Studies into the durability of collagen fibers explain how soft tissue material from dinosaurs can remain intact for millions of years. Detailed diffusion models actually predict the measured amounts of helium in ancient rocks. Careful study of carbon-14 in diamonds also provides a reasonable answer to how ancient gemstones could contain traces of carbon-14. The probability calculations usually assume a random assembly of DNA rather than incorporating the chemical and physical constraints on molecular interactions. Thus, a better understanding of the chemical and physical selection effects shows how probability calculations vastly underestimate the chances of information generation in DNA.
The links above provide more details on how scientists address these silver bullet issues from a couple different perspectives.
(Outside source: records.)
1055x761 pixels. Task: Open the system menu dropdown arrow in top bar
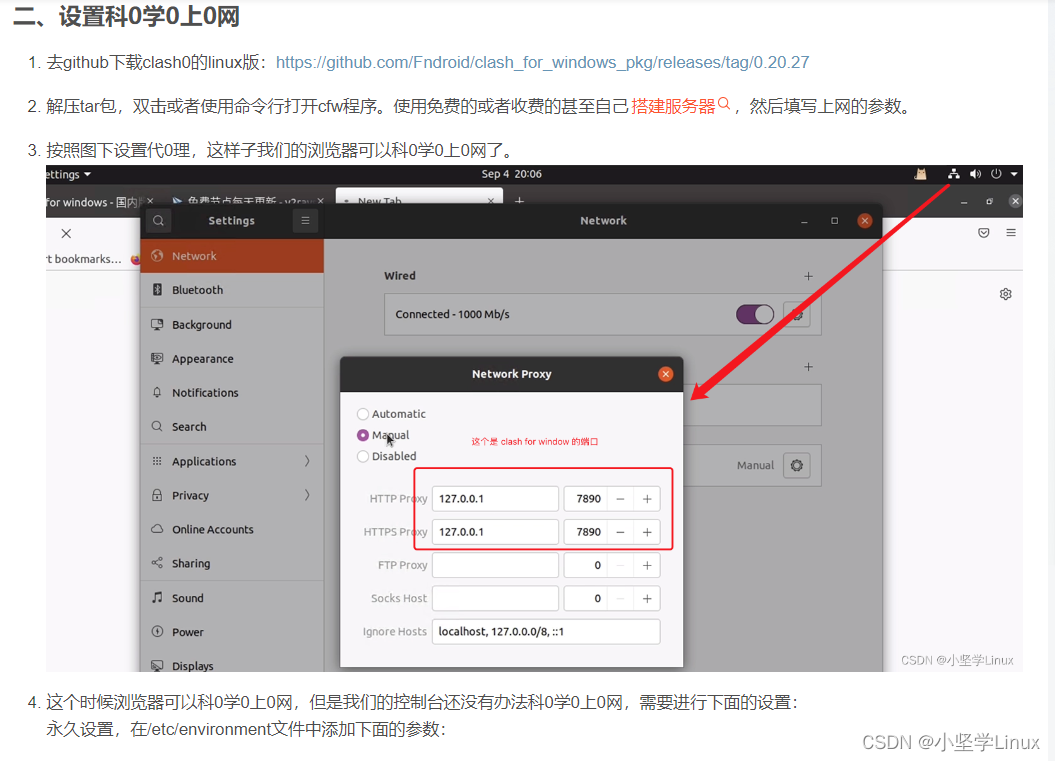point(1013,173)
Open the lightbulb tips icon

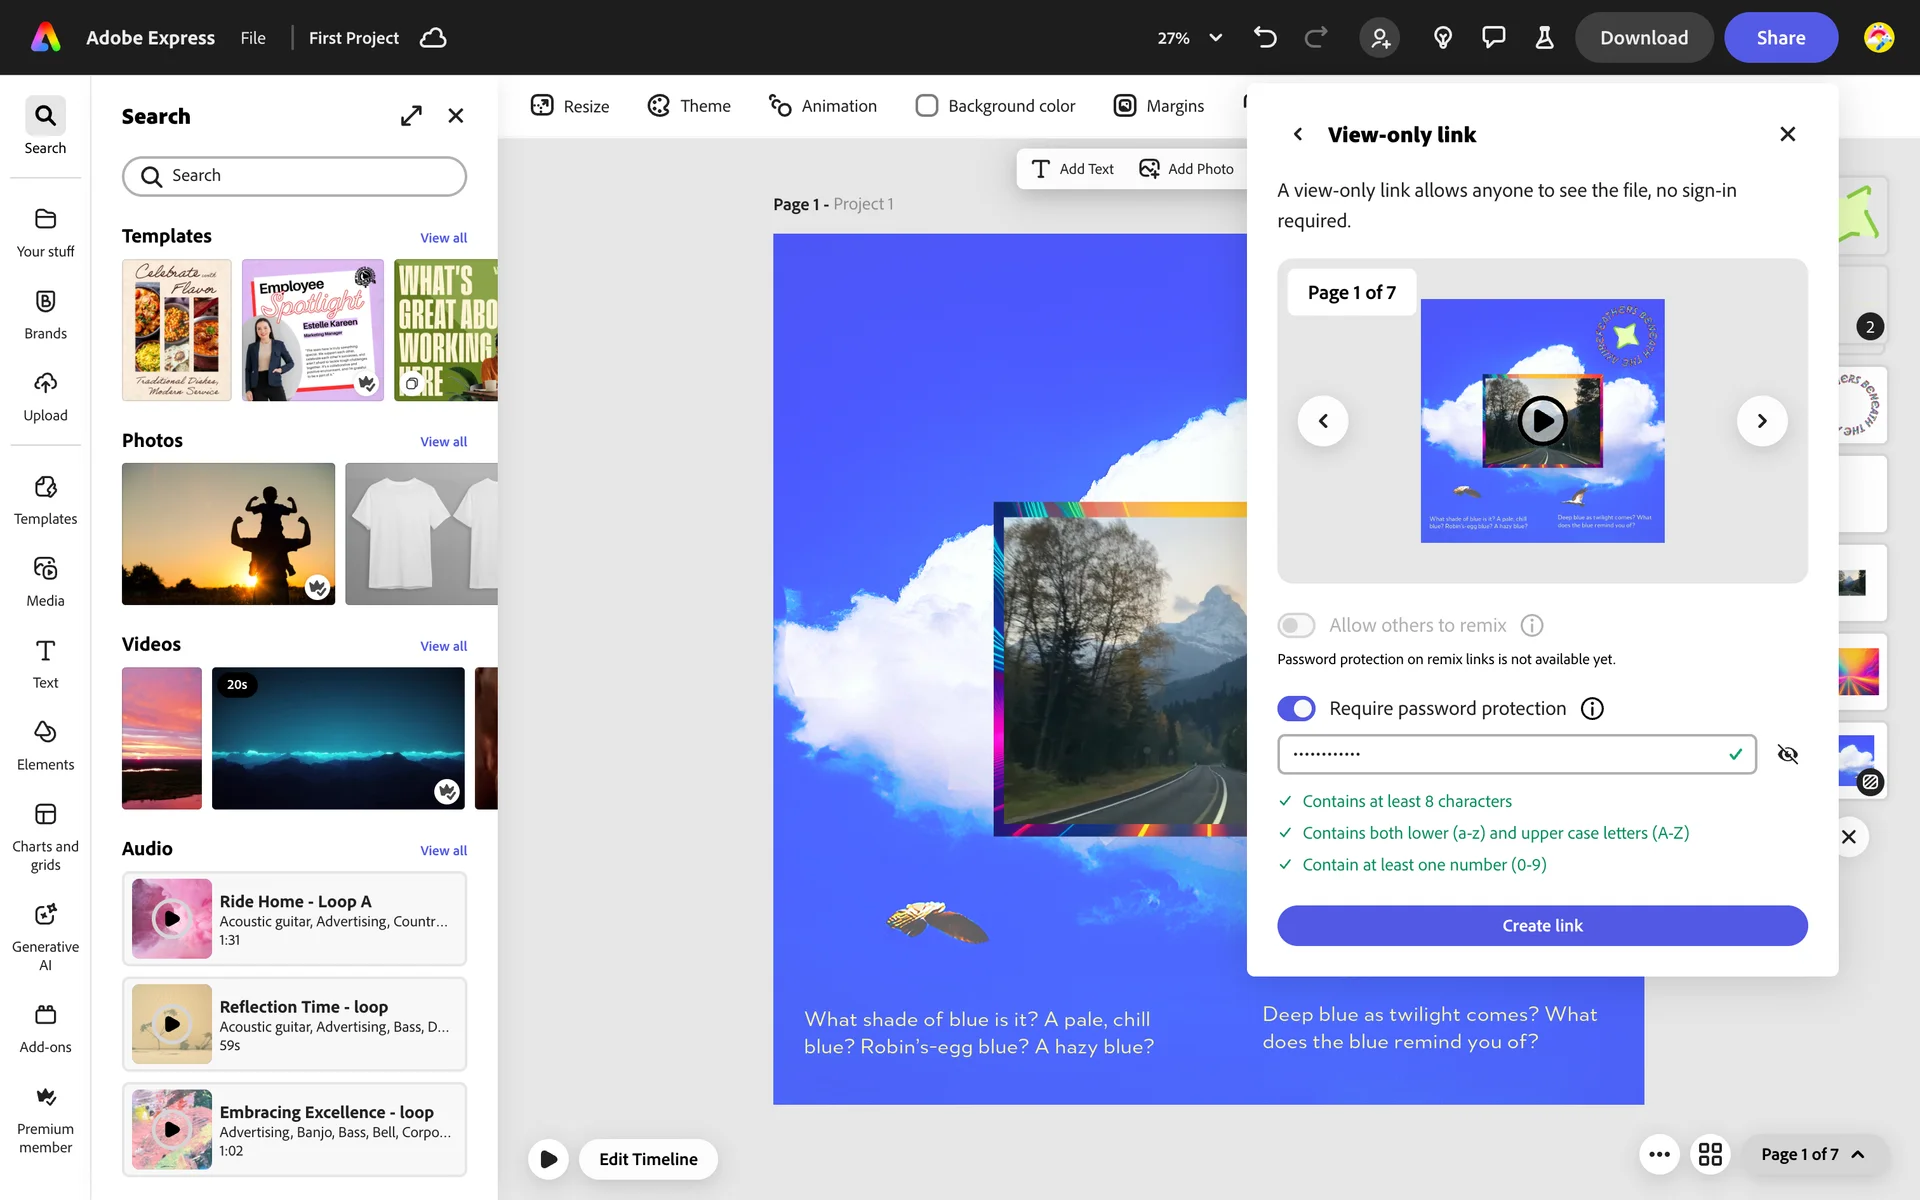coord(1442,38)
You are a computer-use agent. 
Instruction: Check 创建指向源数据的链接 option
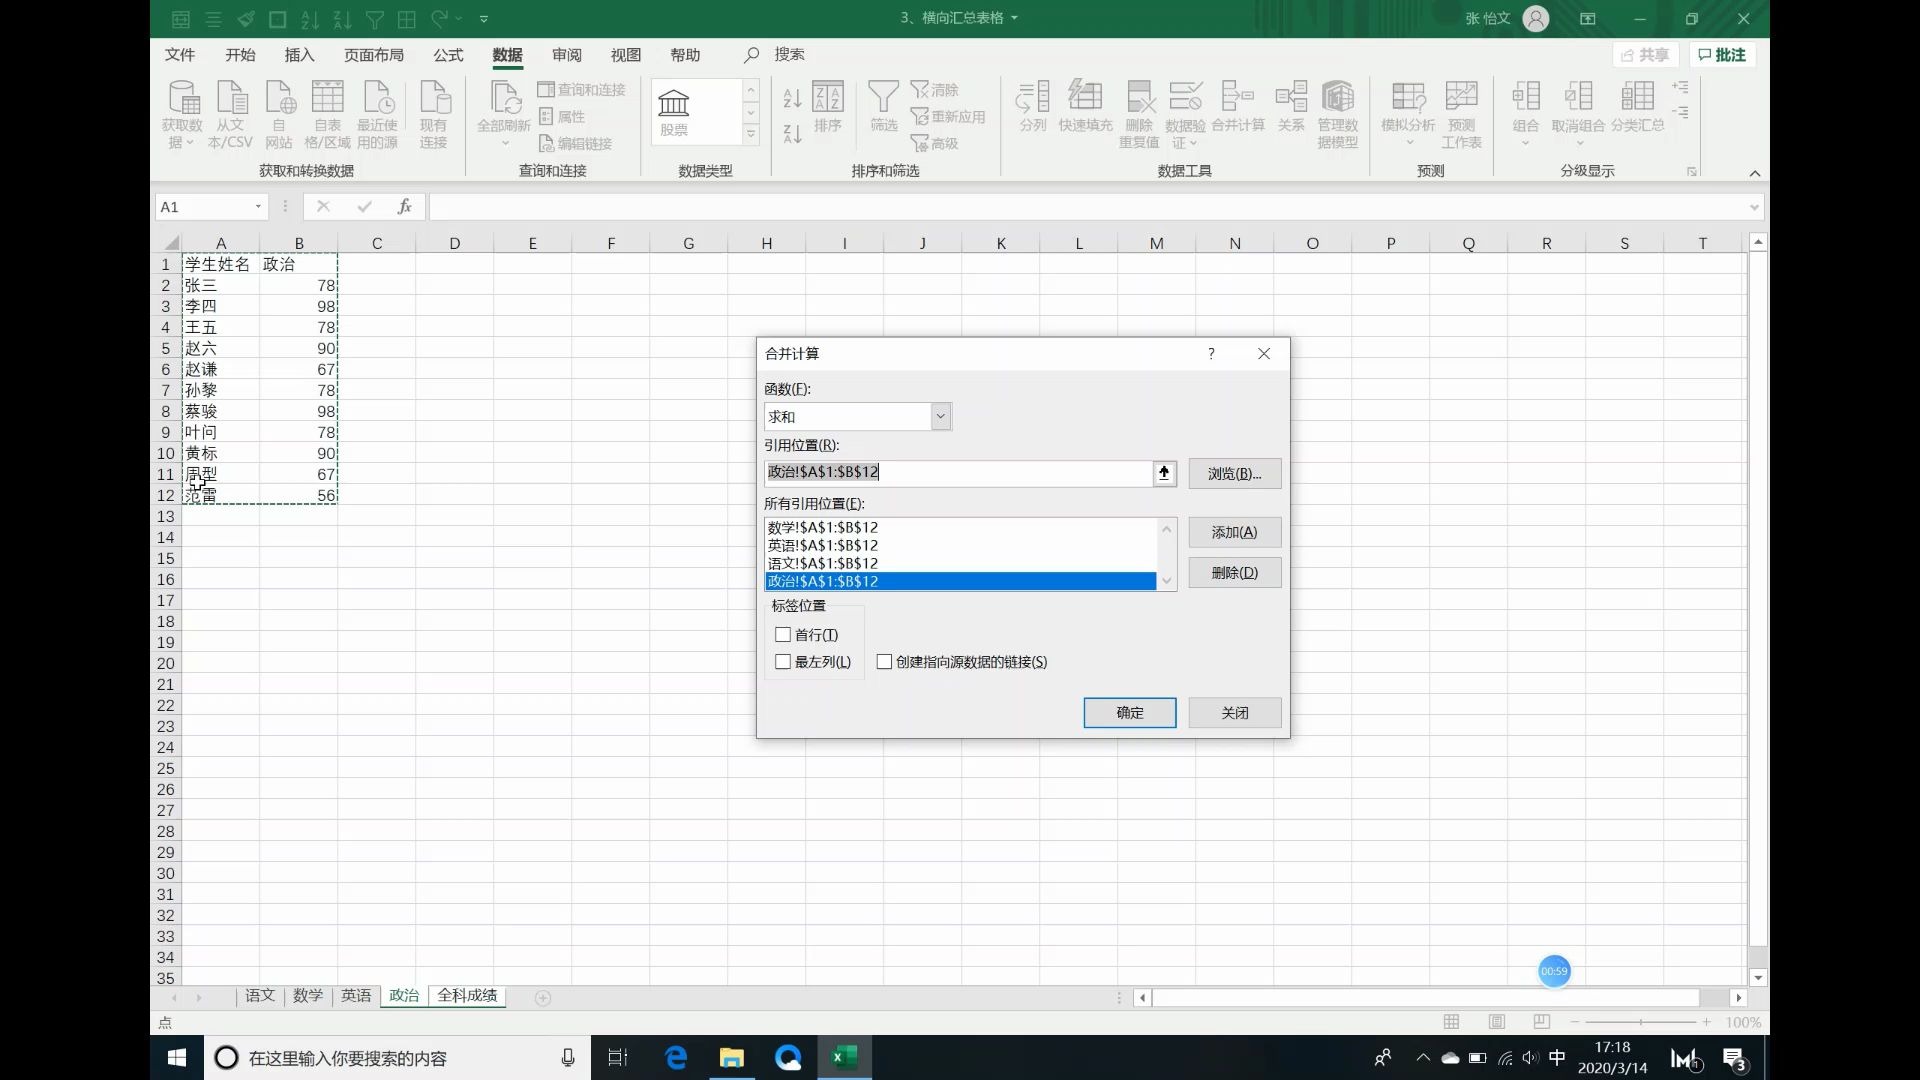coord(884,661)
The take-away is to remember that no reasonable scientific model stands or falls on one line of evidence. Instead scientists usually must account for a great body of evidence within the context of their model. The proper question then becomes: of all the reasonable models, which one accounts for all the data (not just the silver bullet) the best?
Properly understanding an “opposing” explanation leads to a more robust apologetic argument. It also builds credibility by demonstrating a more thorough understanding of the scientific issues involved. Silver bullets may work well in werewolf movies, but they usually detract from a fruitful discussion of apologetic issues.